Source code for pyjams.mad

#!/usr/bin/env python
"""
Median absolute deviation test

This module was written by Matthias Cuntz while at Department of
Computational Hydrosystems, Helmholtz Centre for Environmental
Research - UFZ, Leipzig, Germany, and continued while at Institut
National de Recherche pour l'Agriculture, l'Alimentation et
l'Environnement (INRAE), Nancy, France.

:copyright: Copyright 2011-2022 Matthias Cuntz, see AUTHORS.rst for details.
:license: MIT License, see LICENSE for details.

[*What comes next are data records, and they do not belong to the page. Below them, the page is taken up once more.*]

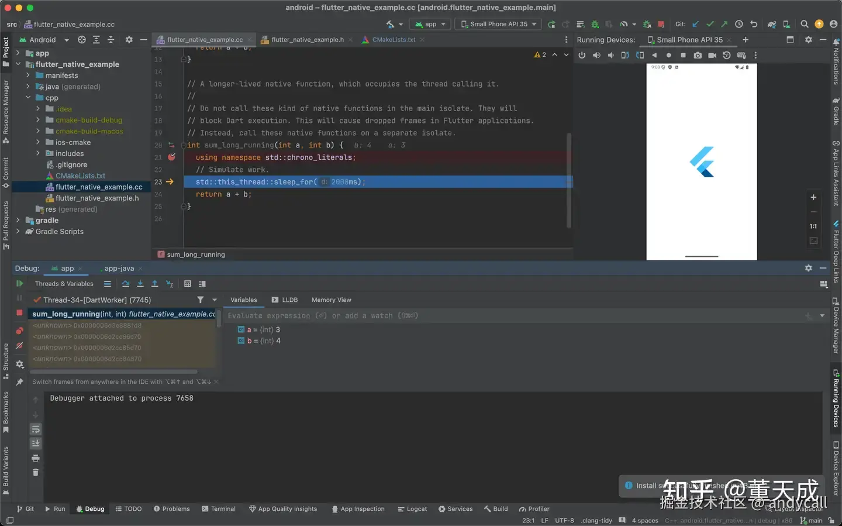Resume program in the debugger
Screen dimensions: 842x526
click(x=19, y=284)
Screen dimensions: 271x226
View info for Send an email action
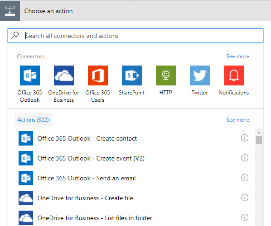coord(245,178)
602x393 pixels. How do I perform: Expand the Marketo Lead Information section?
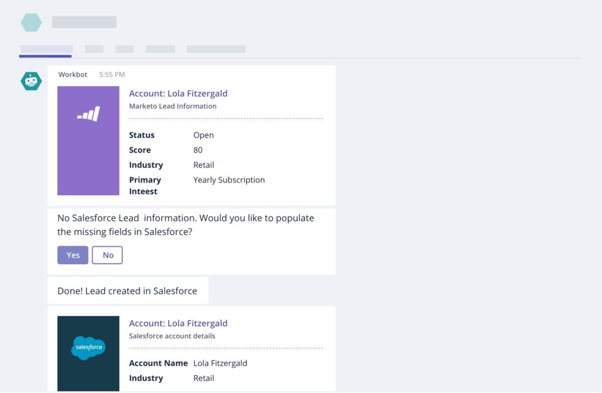(172, 106)
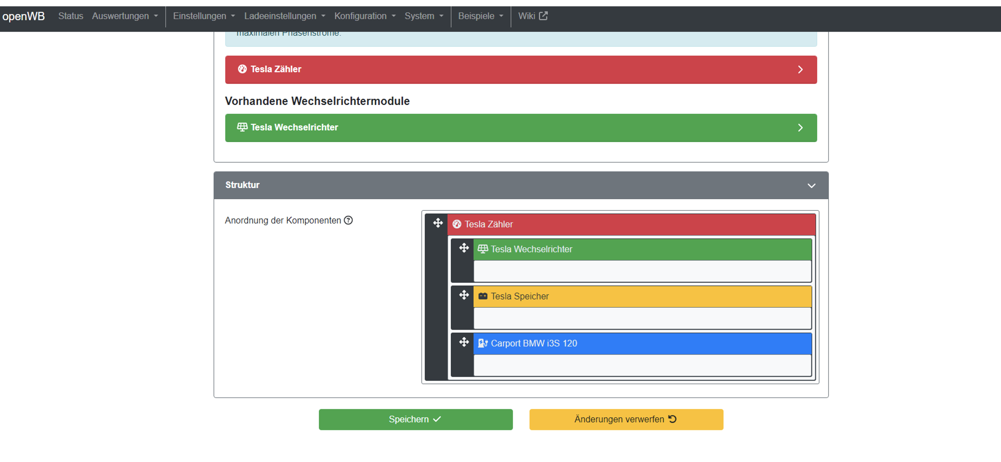Viewport: 1001px width, 462px height.
Task: Click the charging station icon on Carport BMW
Action: coord(483,344)
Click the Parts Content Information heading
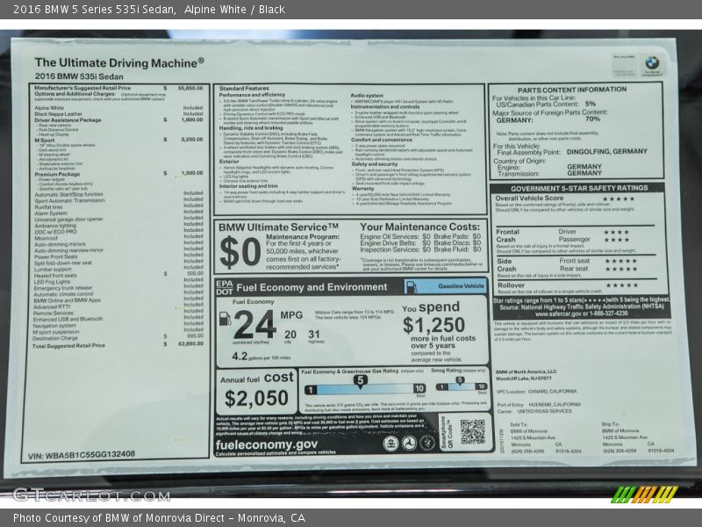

.. moduleauthor:: Matthias Cuntz

The following functions are provided

.. autosummary::
   mad

History
    * Written Nov 2011 by Matthias Cuntz - mc (at) macu (dot) de
    * ND-array, act on axis=0, May 2012, Matthias Cuntz
    * Removed bug in broadcasting, axis=0 did not always work: spread md and
      MAD to input dimensions, Jun 2012, Matthias Cuntz
    * Better usage of numpy possibilities, e.g. using np.diff,
      remove spreads, Jun 2012, Matthias Cuntz
    * Ported to Python 3, Feb 2013, Matthias Cuntz
    * Use bottleneck for medians, otherwise loop over axis=1,
      Jul 2013, Matthias Cuntz and Juliane Mai
    * Re-allow masked arrays and arrays with NaNs, Jul 2013, Matthias Cuntz
    * Removed bug in NaN treatment, Oct 2013, Matthias Cuntz
    * Keyword nonzero, Oct 2013, Matthias Cuntz
    * Using numpy docstring format, May 2020, Matthias Cuntz
    * Code refactoring, Sep 2021, Matthias Cuntz
    * Ported to pyjams, Jan 2022, Matthias Cuntz
    * Only one test of bottleneck availability, Jan 2022, Matthias Cuntz
    * Return all False instead of all True if all masked before MAD started,
      Jan 2022, Matthias Cuntz
    * prepend, append as in numpy.diff, May 2023, Matthias Cuntz
    * Support pandas Series and DataFrame, Jul 2023, Matthias Cuntz

"""
import numpy as np
from .helper import input2array, array2input


__all__ = ['mad']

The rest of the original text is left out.